Thursday, September 16, 2010

Things I procrastinated today

Things I procrastinated today:
  1. Waking up (snooze, baby)
  2. Getting up
  3. Leaving for work
  4. Doing my job ... I put off a simple number check ALL DAY LONG
  5. Eating lunch
  6. Answering e-mails -- also avoided all day long
  7. Calling about an apartment -- which is crazy because I'm sleeping on a HIDE-A-BED
  8. Deciding whether to go to happy hour. I decided AS PEOPLE WERE LEAVING.  (I went.)
  9. Reading about how to stop procrastinating
  10. Blogging
  11. Going to bed

Monday, September 13, 2010

Sunrise, sunset

My summer is now a nearly perfect palindrome: Russia sandwiched between trips to Utah and the Outer Banks on the front end, and trips to Utah and the Outer Banks on the other end.

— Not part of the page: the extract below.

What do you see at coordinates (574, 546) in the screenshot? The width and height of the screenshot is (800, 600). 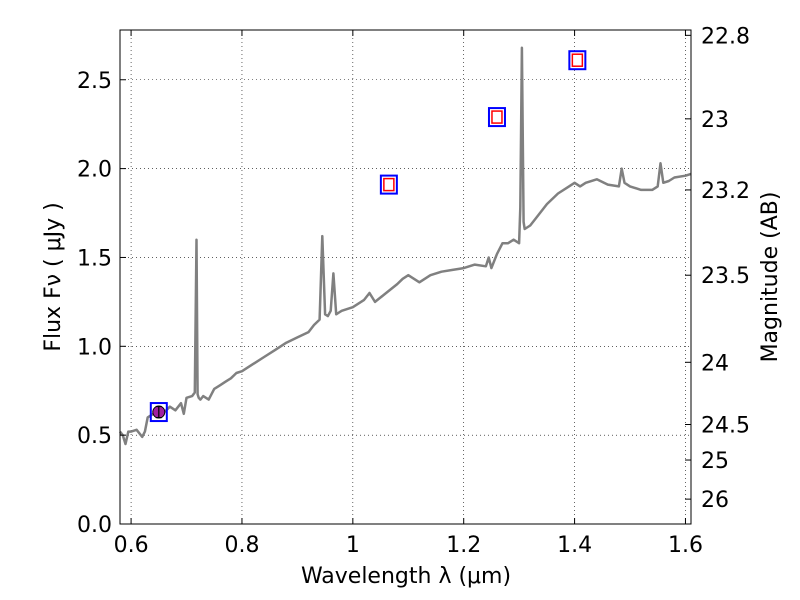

Beach highlights: Watching the sun rise, watching it set.

(Am I getting old? Who says things like that? In my defense, I also helped bury C. in the sand, played Frisbee and ate fresh shrimp. And it was FUN. I never, ever want to go back to work.)

(But seriously, have you ever watched an entire sunrise or sunset? Like, start to finish, all 45 minutes, or however long? Just watched?)

Sunrise


Sunset

Utah

Creative uses for items from mom's garden:
1) Cucumber and mint face masks!


2) Zucchini cobbler! No, seriously:
http://allrecipes.com//Recipe/zucchini-cobbler-2/Detail.aspx

What a great week. Nothing compares to the healing power of facials, mani-pedis, gardening, sleeping in, new recipes, satin sheets, bike rides and MOMS. I'm still processing, still sorting out this whole Russia experience and not sure what to make of it all. But I do know that It's really, really, REALLY good to be home.

Friday, September 3, 2010

Wednesday, September 1, 2010

What Rostov made me realize about love

I’m glad I went to Rostov.

I always said I wouldn’t go back to my mission until I was married, so I could take someone with me and introduce them to the people and places that meant so much to me – and so I could have moral support as I visited once again this country that I have such a love-hate relationship with. BUT – here I am, single, twelve years later. And despite all the comments I’ve endured the past ten days about my marital status (some nicer than others), despite the vague loneliness/awkwardness of navigating everything on my own – I’m glad I came.

Because I’ve remembered something about my mission that is blowing my mind a little bit.

I’m amazed by how much I loved people – how deeply, sincerely, urgently, completely. I’ve also been reading my mission journals on this trip. I went through a period where I felt a little embarrassed for myself as I’d read them – for my naivete, my over-the-top sugary sweetness – but now I’m kind of in awe. And the feeling I had when I saw Alla Ivanovna last week for the first time in twelve years, when she came running over and hugged me, was overpowering. I felt it in my whole body, and I couldn’t stop myself from crying. When did life teach me to stop feeling that way about people? Was I hurt? Did I not get in return what I was giving? Did I become distracted?

I wonder if I can love people that way again. While deep and sincere, those feelings were also so wrapped up in my urgent desire for them to accept something, to do something, to believe something, to become something. Now the “fervent zeal of youth” has worn off, my own ideas about faith have matured, and I no longer have the same urgency and drive to push myself towards something so ideal, so torturously unattainable. Which is a relief and feels peaceful and right – yet at the same time, I’m a little sad that I also don’t feel as deeply, as passionately about others. Maybe I can be that devoted in a different way – love that way again, be that person, but reconcile it all somehow. Take it to a new level, loving deeply but more quietly, without a secret hope for people to change, without a secret conviction that I know what they need so much.

There are people in this world who I have loved, and loved deeply. And who have loved me, too. So many that it’s impossible to maintain deep and constant connections with them all. I recognize that in a way I didn’t before, and it’s stopping me in my tracks. These connections are more real and more important than anything in my life, and I find myself wanting to settle down, to build a life in a settled place with deep and lasting connections. I think that “fervent zeal of youth” is giving way to something different.